Make your life easier by creating a product with a defined target
My previous startup prior to starting YesInsights was in the lead generation and outbound sales space. The product and service was straight forward: to help companies find sales leads.
For the lead generation startup, the market was defined. I knew who I was going after and I knew what they needed. I knew the pain point that I was solving and how my service was able to make their life easier. With a defined target in mind, I was able to increase my company’s revenue fairly quickly and grew a strong brand around it.
Moving forward, I’ve moved on from that company and made the decision to focus YesInsights — simple customer feedback through one-click and NPS surveys.
Me and my co-founders have been hustling on YesInsights for quite a while and we’re loving every moment and day of it. This time it’s a lot harder than the previous startup that I ran.

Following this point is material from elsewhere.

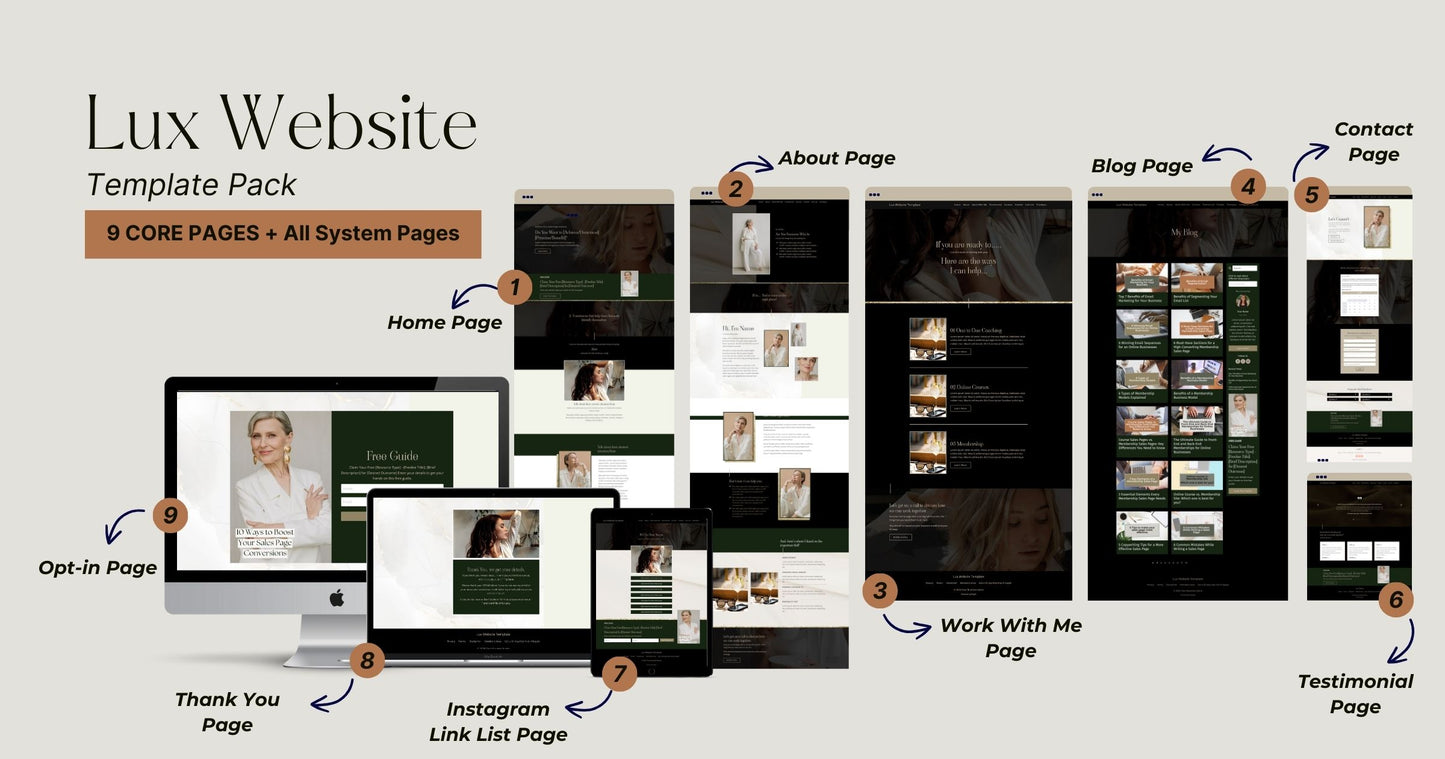Click badge 9 next to the Opt-in Page arrow
The image size is (1445, 759).
pyautogui.click(x=171, y=514)
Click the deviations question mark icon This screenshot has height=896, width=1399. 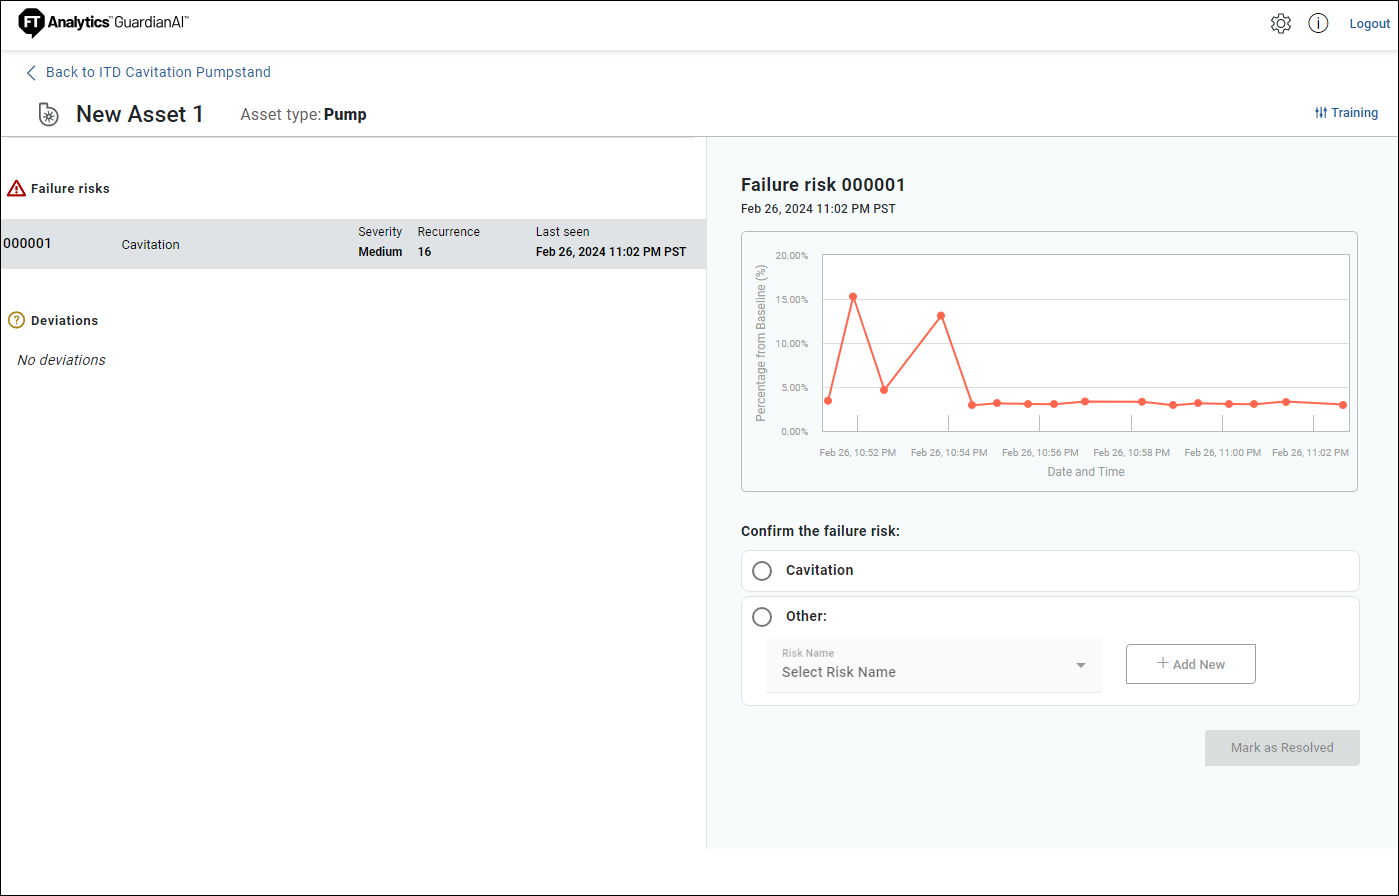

We created YesInsights for a simple reason. We were tired of receiving emails from Expedia, Hyatt, Virgin America etc. with long surveys that people just didn’t want to answer. We asked a lot of people in our network and they said the same. Me and my co-founder also noticed that it was never easy to provide feedback to the company without going through some tedious form/process. That’s why we created YesInsights, to make it simple for you to capture customer feedback across all platforms. Listening to your customers is important.
But we came across one big problem and that was the fact that anybody could be a user of our product. That sounds like a good problem to have right? Sounds like it….but in reality it’s not. We don’t have a defined target.
In the beginning, we thought Customer Success Managers might be a good fit, then we saw some political group sign up, so we immediately chased after companies related to politics. We saw a marketing agency sign up and immediately started going after SEO agencies just to learn that they might not be the best fit. It took us a long time of tweaking the copy, talking to customers, talking to strangers, asking random people in community forum questions before we were able to narrow it down to who our main targets are.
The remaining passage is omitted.